Checkpoint frequency is not clear

It’s not entirely clear to me how checkpoint_freq interacts with some of the rllib parameters, such as num_workers and other parallel parameters, rollout_fragment_length, and train_batch_size. I’ve run some long experiments and believed I was creating regular checkpoints, but after finishing, I realized that it was not checkpointing. This was particularly irksome for some of my runs which did not end “cleanly”, so there was no checkpoint at all (I have set checkpoint_at_end to True).

My experiments run for 1 million episodes with a hard horizon of 200. I’m on a compute node with 72 processors, so I have set num_workers to 71, rollout_fragment_length is 200, and train_batch_size is 1000. I set my checkpoint_freq to 100_000, expecting to get 11 checkpoints (1 for each step along the way and a final one at the end). However, I don’t get a single checkpoint except for the one at the end (if my experiment ended before the compute node died).

This is super strange, and the API docs are vague because it’s not obvious to me what constitutes a “training iteration”. So I’ve been playing around with the parallel and batch config, and here are some numbers:

+ -------------- + --------------- + ------- + ------- + ----------------------- + ------------------- + ----------------- + ------------------------------- + 
| episodes total | checkpoint freq | horizon | workers | rollout fragment length | training batch size | checkpoint at end | resulting number of checkpoints | 
+ -------------- + --------------- + ------- + ------- + ----------------------- + ------------------- + ----------------- + ------------------------------- + 
| 1e6            | 100             | 1       | 71      | 200                     | 1000                | True              | 1                               |
| 1e6            | 10              | 1       | 71      | 200                     | 1000                | True              | 2                               |
| 1e6            | 5               | 1       | 71      | 200                     | 1000                | True              | 3                               |
| 1e6            | 1               | 1       | 71      | 200                     | 1000                | True              | 13                              |
| 10             | 1               | 1       | 1       | 200                     | 1000                | True              | 1                               |
| 100            | 1               | 1       | 1       | 200                     | 1000                | True              | 1                               |
| 10             | 1               | 200     | 1       | 200                     | 200                 | False             | 2                               |
| 100            | 1               | 200     | 1       | 200                     | 200                 | False             | 5                               |
| 100            | 1               | 200     | 1       | 200                     | 1000                | False             | 4                               |
| 100            | 1               | 200     | 71      | 200                     | 1000                | False             | 2                               |
+ -------------- + --------------- + ------- + ------- + ----------------------- + ------------------- + ----------------- + ------------------------------- +

It’s not clear to me exactly how to interpret these numbers into a usable understanding for setting checkpoint_freq, but I provide them here because maybe it is clear to someone else.

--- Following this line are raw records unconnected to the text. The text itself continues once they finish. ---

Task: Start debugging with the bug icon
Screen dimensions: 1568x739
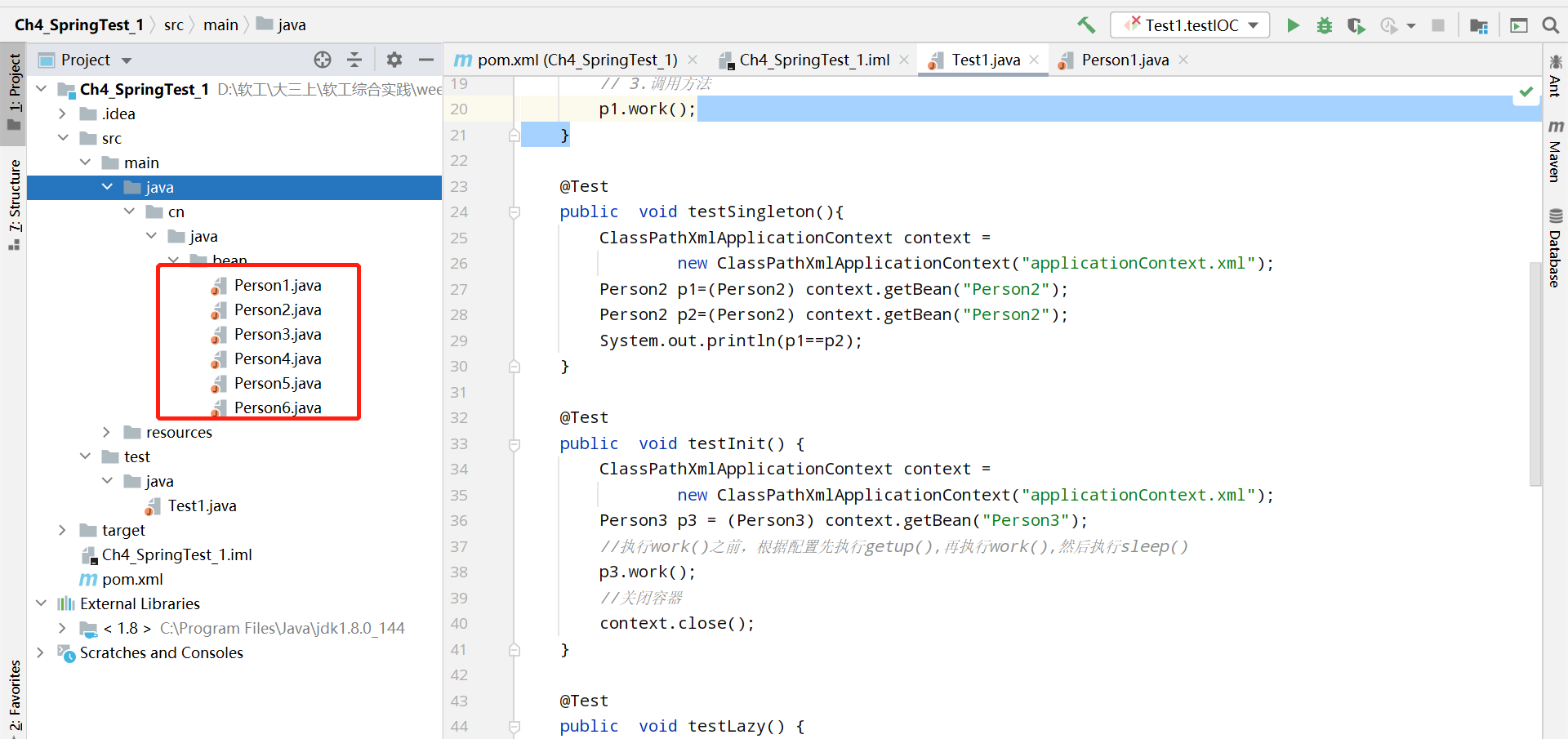Action: pos(1325,25)
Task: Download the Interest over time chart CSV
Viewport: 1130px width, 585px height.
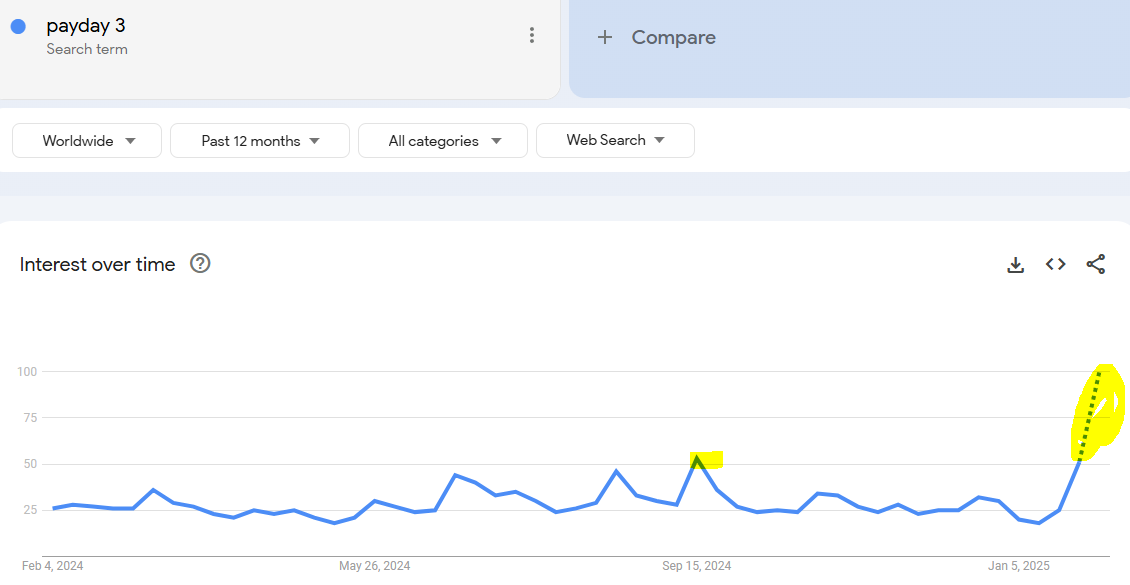Action: coord(1015,265)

Anyways, does anyone have any insights on how to understand checkpoint_freq? For my experiments, I’m just going to set it to 1, but it would be nice to have a better understanding.

Hi @rusu24edward,

Interesting results. What is your tune stopping criteria? When does your environment return done for an episode? Is it after a fixed or variable number of steps? Which RL algorithm are you using to train?

Hi @mannyv, the tune stopping criteria is the number of episodes. The env does not return done, which is why I have a fixed horizon. These results are all using A2C.

Hey @rusu24edward , indeed strange. This could also be a Tune bug.
An iteration for A2C would actually just be: Gather the train_batch_size in data (concat’d from the n workers, which are each producing rollout chunks of 200 len) and do the update, then broadcast the weights back to all workers.

Also, what’s your min_iter_time_s value and how long are your trials (1M episodes) on average?

Hi @sven1977, min_iter_time_s is the default, which I believe is 30 seconds. My trials take around 2.5 hours to fully run.

Could you provide a self-sufficient reproduction script? It’s hard to tell what exactly is causing the checkpoints not to get created from this distance.
Thanks @rusu24edward !

As a software developer, I appreciate the value of reproducible scripts. However, this is difficult to do for many users, especially when using a software like RLlib which boasts integration with so many other packages. This is made even more challenging when running in a distributed mode because computer architecture and hardware means so much more. I’m sure you know all this already, and I’m saying it hear to show that I appreciate the struggle. I am not able to provide a self-sufficient script because it’s not valuable enough for me to go through all the work of reproducing this on an easier environment. This is a small bug for me, an annoyance, and not critical to my workflow.

Perhaps if ray provided debug logs, I could run it with debug on and send you the logs, but that’s the best I can do for this problem.